Cardiovascular Fitness and Genes

Cardiovascular fitness, or how well your heart and lungs work during exercise, improved by about 11% with regular aerobic exercise. Several key genes affect these improvements:

ACE Gene: Think of the ACE gene as a regulator for your blood pressure and heart health. Different versions of this gene (called polymorphisms) can all help boost your cardiovascular fitness when you exercise. It’s like having different models of a car engine that all make your car go faster.

Other Genes: Genes like COX4I1, CS, and HADH are involved in how your body produces energy during exercise. For example, COX4I1 helps with the energy production in your cells, while CS plays a role in processing fats and sugars for energy. HADH helps break down fats to use as fuel.
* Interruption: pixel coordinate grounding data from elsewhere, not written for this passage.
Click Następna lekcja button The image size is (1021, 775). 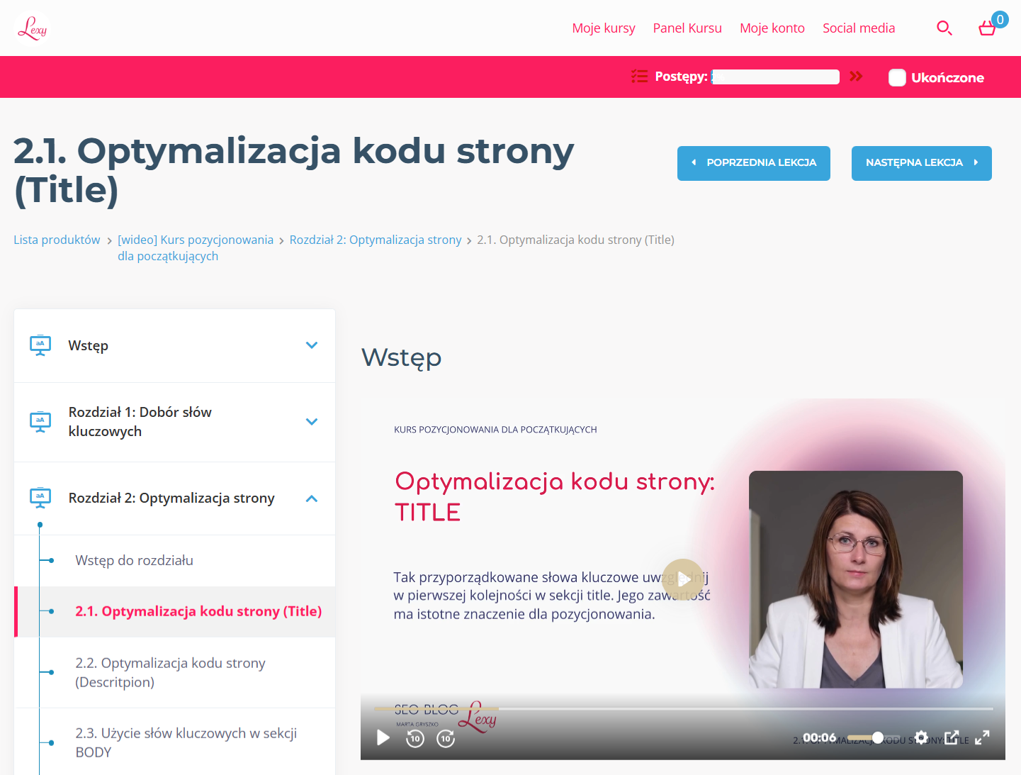[x=921, y=163]
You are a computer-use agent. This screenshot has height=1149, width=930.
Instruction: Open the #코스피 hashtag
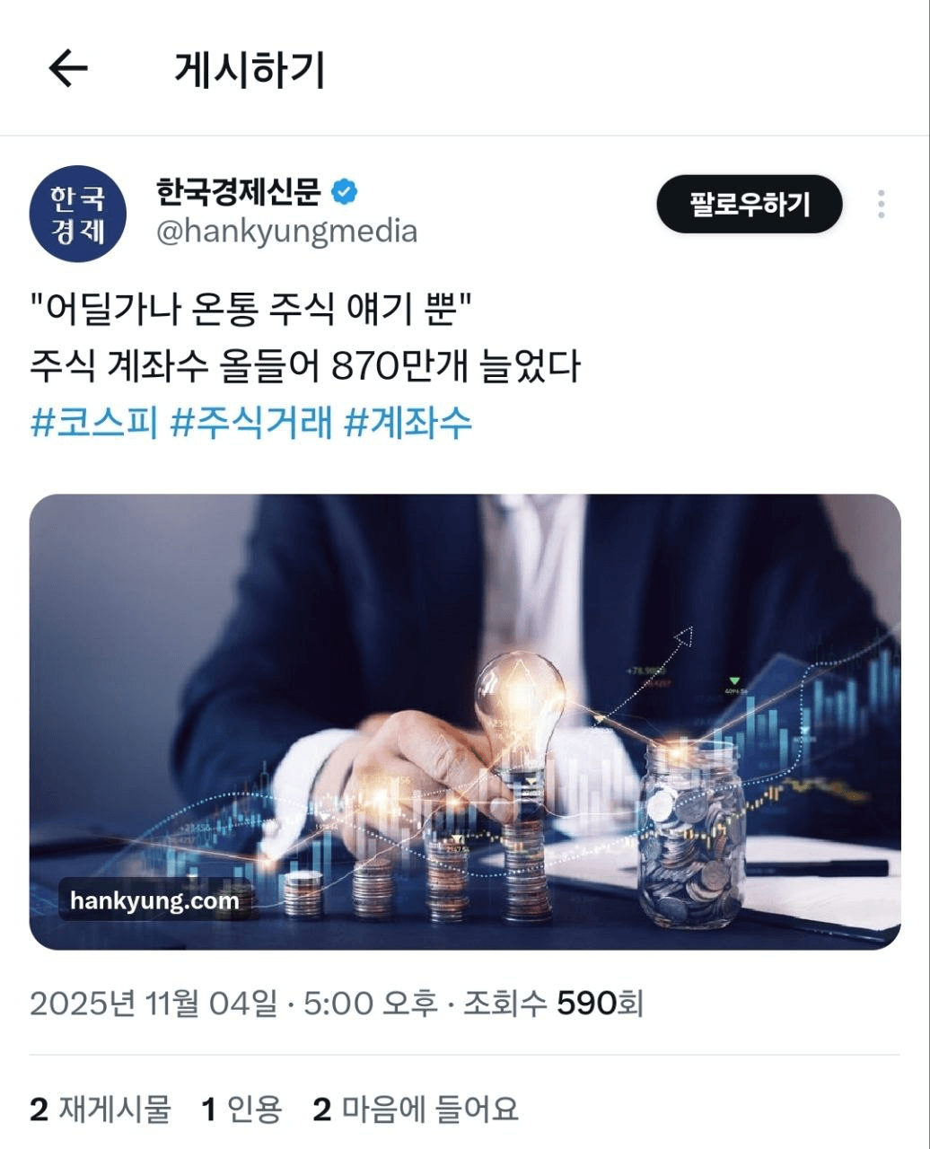pyautogui.click(x=94, y=422)
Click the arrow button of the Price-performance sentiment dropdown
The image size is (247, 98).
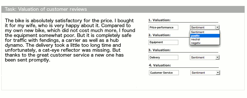point(217,27)
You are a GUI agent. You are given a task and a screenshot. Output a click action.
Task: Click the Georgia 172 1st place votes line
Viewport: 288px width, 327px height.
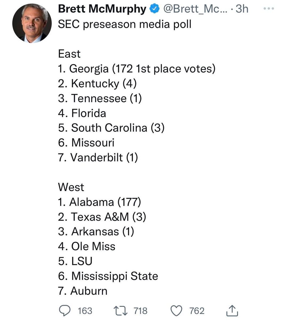point(137,69)
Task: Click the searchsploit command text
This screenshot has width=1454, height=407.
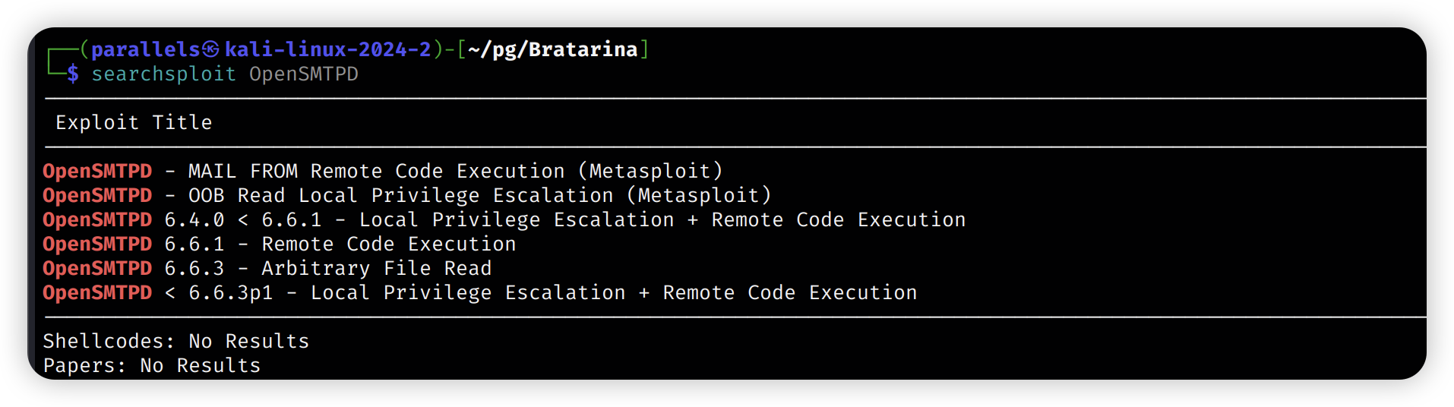Action: [164, 74]
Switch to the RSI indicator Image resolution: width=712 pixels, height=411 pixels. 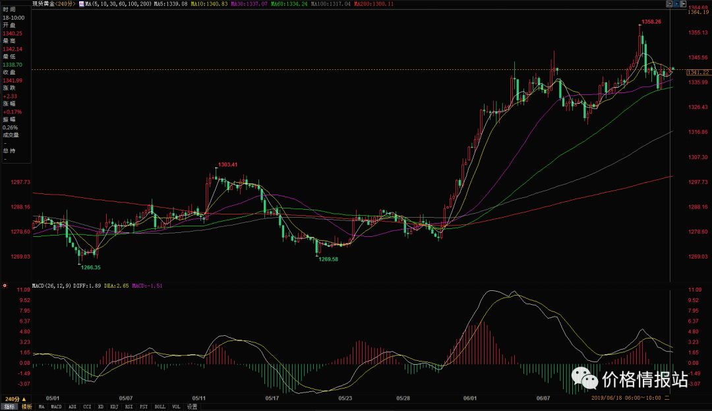[128, 407]
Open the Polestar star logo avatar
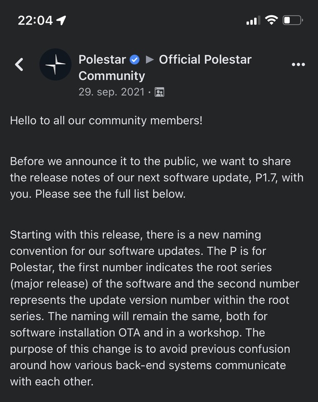Screen dimensions: 318x402 (x=55, y=65)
Muscular Strength and Genes

Muscular strength, measured by how much weight you can lift in one go, increased by about 22% with strength training. Six key genes play a significant role in these gains:

AKT1 and mTOR Genes: These genes are like the master controllers for muscle growth. When you do strength training, these genes help your muscles get bigger and stronger by boosting protein production in your muscles.

ACE and VEGF-A Genes: The ACE gene, also important for heart health, helps with muscle strength too. VEGF-A, although studied with fewer participants, is another gene that helps improve strength, probably by supporting blood flow to muscles.

ACTN3 Gene: Known as the “sprinter gene,” ACTN3 helps with muscle power and strength. Even though its impact was smaller compared to other genes, it still made a noticeable difference in how much strength people gained.

Anaerobic Power and Genes

Anaerobic power, or your ability to perform short, intense bursts of activity, improved by about 12% with specific training. Genes had a smaller impact here, explaining only about 10% of the differences.

HADH and MAFbx Genes: HADH, which also helps with cardiovascular fitness, is important for anaerobic power too. MAFbx (also known as Atrogin-1) is involved in muscle repair and growth. Think of HADH as providing quick energy, while MAFbx helps rebuild muscles after hard efforts.

Practical Applications

These findings mean that knowing your genetic profile could help create a personalized exercise plan that works best for you.

Instead of following a one-size-fits-all approach, trainers could design workouts that match your genetic strengths. This way, you might see better and faster results from your efforts.


Genes have a significant impact on how we respond to exercise, affecting cardiovascular fitness, muscular strength, and anaerobic power.

By understanding these genetic influences, we can tailor fitness programs to individual needs, leading to more effective and personalized workouts.

Future research will help us understand these genes better and create even more customized fitness plans.